Food preservation is becoming one of the fastest growing trends in the food world, partially due to the Slow Food movement. Their manifesto is good, clean, fair food for all and encourages the heritage of food, tradition and cultures. The idea is to have a strong connection of plate, planet, people and culture. As a result, people are becoming more interested in where food comes from and how to preserve it.
Canning, pickling, freezing, drying and dehydrating are all methods of food preservation. Many home gardeners will plant extras simply for the purpose of preserving them. I always love to visit friends and see their pantries full of beautiful jars of food they have “put up”. They are so proud of their hard work and beautiful product. Most feel that their products are superior to any they can purchase and, best of all, they know where it came from.
The initial investment of a canner and jars may put you back a few dollars. However, if you continue to preserve food, it will pay you back in more than dollars. The satisfaction of eating your canned, dried, frozen or pickled produce may encourage you to continue your pursuit.
Dorothy Smith, RD, UCCE Central Sierra Nutrition and Family Advisor, and Sue Mosbacher, Master Food Preserver program coordinator in El Dorado/Calaveras/Amador Counties, presented basic canning information at our August Master Gardener meeting. Both mentioned certain important points to consider when canning that, if ignored, could result in food poisoning and perhaps death.
First, make sure all surfaces and equipment are sanitized. Wash your hands well and rinse your produce with water. Only use current recipes. Updated research and latest testing have improved many recipes. Your chances of contracting a food-borne illness from food that has not been properly canned are higher if that food is not canned using current USDA-tested recommendations. Ball home food preservation recipe books and the National Center for Home Food Preservation also provide safe guidelines to follow. Ball is at http://www.freshpreserving.com/home.aspx and National Center for Home Food Preservation is at http://nchfp.uga.edu/.
Pickling is a form of preserving that is easy for beginners. You don’t need a pressure canner to seal the jars. Peppers, beets, cucumbers, green beans, radishes and all sorts of other vegetables and fruits can be pickled.

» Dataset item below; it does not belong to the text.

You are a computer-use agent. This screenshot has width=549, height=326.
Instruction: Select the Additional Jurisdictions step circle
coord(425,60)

Freezing is an easy method of food storage. Berries can be placed in a single layer on a cookie sheet and placed in the freezer. After they are frozen, transfer them to freezer bags and store them in the freezer. Green beans and apple slices can be frozen the same way and stored in individual bags for holiday dinners. Stone fruit can be dipped in Fruit Fresh to keep it from browning and stored in a similar fashion. Note: if your area is subject to power outages, keep a frozen bottle of water in the freezer to help you assess when foods start to thaw.

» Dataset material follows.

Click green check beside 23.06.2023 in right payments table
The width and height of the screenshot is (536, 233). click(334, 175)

If you live in an area with a high amount of moisture in the air, or in cooler months in the Mother Lode, your food product needs to be protected from the moist air. In this case it is best to use a commercial dehydrator. Typically, we do not have to worry about excess moisture in summers in Tuolumne County, so use that solar energy to your benefit by letting the sun dry produce, such as tomatoes.

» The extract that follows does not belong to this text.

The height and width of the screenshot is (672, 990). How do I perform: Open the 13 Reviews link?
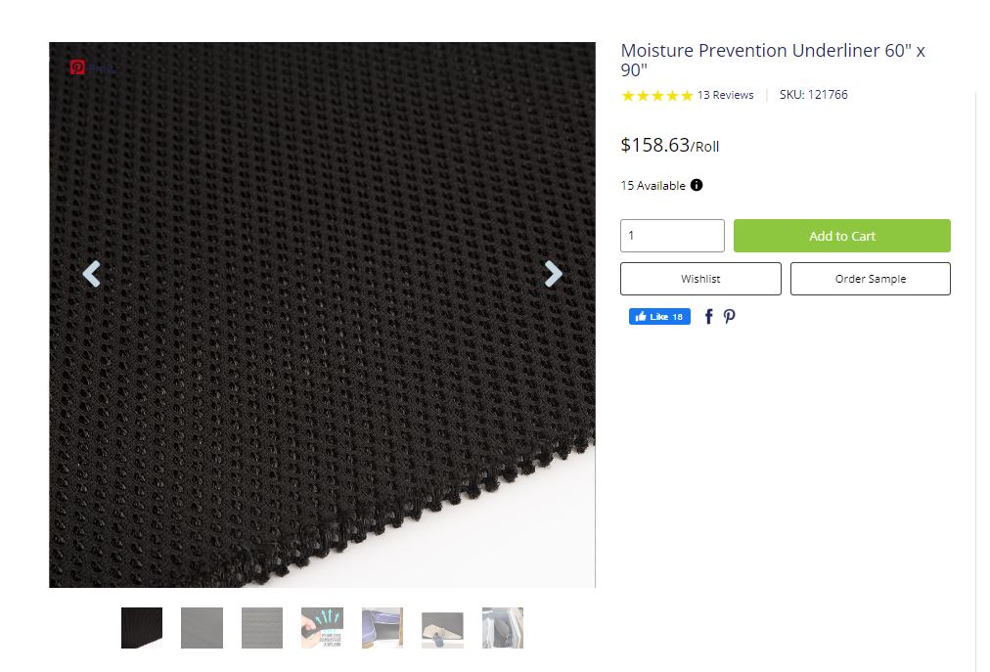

Dehydrating can be done using a dehydrator that you make or purchase. Make sure your food is not showing any signs of moisture. If the food is too moist, you will most likely end up with a contaminated product from the excess moisture. On the other hand, you do not want your food too dry or it will become too hard and difficult to eat. Follow the guidelines on the National Center for Home Food Preservation website for drying to ensure you get the best results and a safe product.
Use the method of food preservation that is best suited to your time, energy level and patience. Be well informed on the best method for your produce and always read the instructions completely before beginning your project. The National Center for Home Food Preservation website has a free online self-paced course that covers multiple canning topics. The best results come from good preparation methods and a thorough understanding of the process before you begin. You don’t have to stop at fruit and vegetables. Meats, fish and poultry can be canned or dehydrated. You can make your own mustards, pesto and other accompaniments to your meals. The reward is the end product that you have created.
Dede Moreno is a recent graduate of the Master Gardener training class.